O que une essas chacinas, o que une Vale e Boeing tirando serem campeãs nacionais com importante peso nas exportações de seus países, o que as torna tão próximas daquelas cujos cinco séculos comemoramos a partir desta década que se encerra, que despovoaram a América pra que uma horda de europeus em busca de dinheiro e de africanos trazidos à força a repovoassem? Dinheiro, dívida, ganância com fines de ganancia, greed is god como observa Graeber sobre os conquistadores.

Nesse sentido, nada mais justiça poética que nossos campeões nacionais da finança, aqueles que fizeram do pó vieste ao pó voltarás com a previamente citada ALL, levarem sua lógica de compromisso com o corte de custos para o centro do Império, não derramando sangue, mas ketchup e cotações. Óbvio que isso tem limites, e troca-se de técnico em alguns desses casos.

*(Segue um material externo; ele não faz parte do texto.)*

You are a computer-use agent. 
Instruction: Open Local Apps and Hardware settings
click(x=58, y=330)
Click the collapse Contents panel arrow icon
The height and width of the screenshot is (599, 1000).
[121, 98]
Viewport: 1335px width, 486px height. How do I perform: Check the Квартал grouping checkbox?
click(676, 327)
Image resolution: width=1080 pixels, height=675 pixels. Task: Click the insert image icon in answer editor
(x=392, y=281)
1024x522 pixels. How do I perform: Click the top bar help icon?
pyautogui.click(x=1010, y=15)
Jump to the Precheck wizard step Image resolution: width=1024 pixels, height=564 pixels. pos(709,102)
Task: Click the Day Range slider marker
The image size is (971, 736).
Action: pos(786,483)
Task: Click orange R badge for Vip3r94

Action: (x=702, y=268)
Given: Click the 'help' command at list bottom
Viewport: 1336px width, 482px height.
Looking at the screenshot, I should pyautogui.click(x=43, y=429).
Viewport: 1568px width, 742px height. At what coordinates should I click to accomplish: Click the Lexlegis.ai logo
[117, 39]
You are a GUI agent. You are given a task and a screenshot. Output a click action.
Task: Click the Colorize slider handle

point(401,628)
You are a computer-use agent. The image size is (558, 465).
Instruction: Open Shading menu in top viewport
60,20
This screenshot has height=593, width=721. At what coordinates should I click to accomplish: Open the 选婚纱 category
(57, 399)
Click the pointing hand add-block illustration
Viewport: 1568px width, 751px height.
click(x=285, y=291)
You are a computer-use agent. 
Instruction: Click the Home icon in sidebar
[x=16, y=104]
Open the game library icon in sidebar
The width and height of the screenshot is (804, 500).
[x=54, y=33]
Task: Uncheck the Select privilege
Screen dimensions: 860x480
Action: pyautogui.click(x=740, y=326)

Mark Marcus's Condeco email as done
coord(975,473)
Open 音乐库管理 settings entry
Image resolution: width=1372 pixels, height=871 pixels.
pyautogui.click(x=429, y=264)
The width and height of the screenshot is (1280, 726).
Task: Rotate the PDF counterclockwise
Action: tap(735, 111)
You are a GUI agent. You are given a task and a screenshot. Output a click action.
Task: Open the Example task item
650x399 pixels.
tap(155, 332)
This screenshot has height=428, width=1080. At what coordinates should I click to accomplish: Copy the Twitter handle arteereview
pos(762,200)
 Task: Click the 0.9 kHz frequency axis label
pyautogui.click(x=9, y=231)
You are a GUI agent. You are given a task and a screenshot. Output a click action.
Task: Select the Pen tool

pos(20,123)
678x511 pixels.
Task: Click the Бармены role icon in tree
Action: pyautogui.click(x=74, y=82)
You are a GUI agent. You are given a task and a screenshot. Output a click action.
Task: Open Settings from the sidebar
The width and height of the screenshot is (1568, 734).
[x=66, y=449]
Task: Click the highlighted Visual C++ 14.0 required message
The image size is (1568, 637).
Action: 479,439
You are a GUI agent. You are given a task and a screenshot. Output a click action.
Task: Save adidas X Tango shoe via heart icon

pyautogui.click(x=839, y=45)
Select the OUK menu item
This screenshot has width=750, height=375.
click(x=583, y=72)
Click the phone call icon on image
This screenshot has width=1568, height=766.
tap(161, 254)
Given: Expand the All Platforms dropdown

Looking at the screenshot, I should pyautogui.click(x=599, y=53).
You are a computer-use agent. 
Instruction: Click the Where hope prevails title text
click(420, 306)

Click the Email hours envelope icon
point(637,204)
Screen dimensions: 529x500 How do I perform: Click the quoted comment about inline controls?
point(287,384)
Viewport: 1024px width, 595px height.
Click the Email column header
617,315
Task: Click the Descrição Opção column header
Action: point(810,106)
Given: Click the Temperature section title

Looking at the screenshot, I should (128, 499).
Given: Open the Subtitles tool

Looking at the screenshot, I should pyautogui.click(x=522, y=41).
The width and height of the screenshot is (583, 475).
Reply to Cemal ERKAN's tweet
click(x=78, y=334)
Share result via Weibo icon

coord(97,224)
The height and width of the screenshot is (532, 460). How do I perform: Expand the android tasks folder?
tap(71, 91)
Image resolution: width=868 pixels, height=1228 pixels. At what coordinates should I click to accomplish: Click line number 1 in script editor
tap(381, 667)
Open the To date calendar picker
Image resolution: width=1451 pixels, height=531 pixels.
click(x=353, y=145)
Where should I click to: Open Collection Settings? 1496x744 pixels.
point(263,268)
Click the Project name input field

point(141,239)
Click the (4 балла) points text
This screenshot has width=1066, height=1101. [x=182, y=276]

Aonde quero chegar nessa volta toda? Em primeiro lugar que a ideia da firma buscando reduzir seus custos e aumentar sua rentabilidade a qualquer custo é estúpida. Nos EUA, a cúpula do empresariado já sacou isso, já sacou como esse discurso levou ao estado de anomia e insatisfação generalizada em que aquele país se encontra. E cá? Aqui isso faz parte do credo de Guedes e companhia, dogma central. Faz parte da prática hipócrita de empresários que promovem "renovações" bonitinhas da política e da gestão pública, mas gerem suas empresas sem o menor compromisso senão com o retorno.

Em segundo lugar, há que se considerar o lado banalidade do mal de um bando de burocratas como nós, nas empresas, nos governos, justificando os atos de descaso e violência dentro de uma lógica técnica como se tal coisa existisse na forma pura e idealizada como nos enxergamos. Os casos da Vale/Samarco são casos desses, onde uma série de apostas ideológicas, econômicas, técnicas, se sobrepõe às críticas que a comunidade colocava. E não só no campo dos que só enxergam retorno e custos: no próprio campo progressista. E na própria forma do BNDES interagir e cobrar dessa empresa – e de outras – o propósito e as consequências de seus atos. Há que aprendermos a amar o MAB, amigos, entre outras coisas.

Ao ver o título deste texto, caro leitor, você deve ter se perguntado se eu estaria falando de Paraisópolis. Ali, também um "acidente", produzido por uma burocracia técnica, profissional, apartidária, a serviço da massa cheirosa weberiana. Ou que eu falasse das evidências que levam à casa 58. Esses são assuntos claros, visíveis, a barbaridade a olho nu. Aquela que é entranhada, aquela que é ideologia, esta passa ao largo.

Nesse sentido, tanto a pantomima praticada cotidianamente pelos Weintraubs e Ricardo Salles da vida, com suas declarações provocativas, indigentes, com seus atos cotidianos de destruição de seus ministérios, quanto o caricato discurso de nosso mandatário maior e de sua prole (menos o senador, sintomaticamente), são distrações, distrações para não atentarmos ao que acontece em outras áreas do governo. São confortos para que, na qualidade de nosso entendimento técnico, não vejamos nossos próprios crimes no espelho – e não falo aqui do Banco, de nós como funcionários do Banco, mas nós como membros da professional-managerial class no tempo em que se desvela o Antropoceno. E o ataque cotidiano a esta instituição que não praticou nenhuma "ilegalidade" uma forma de se desviar a atenção das barbaridades cotidianamente cometidas em nome do mercado, em função do lucro. Uma forma de impedir que algo venha a ser feito antes que seja tarde.

18 de dezembro, quarta-feira, três da manhã.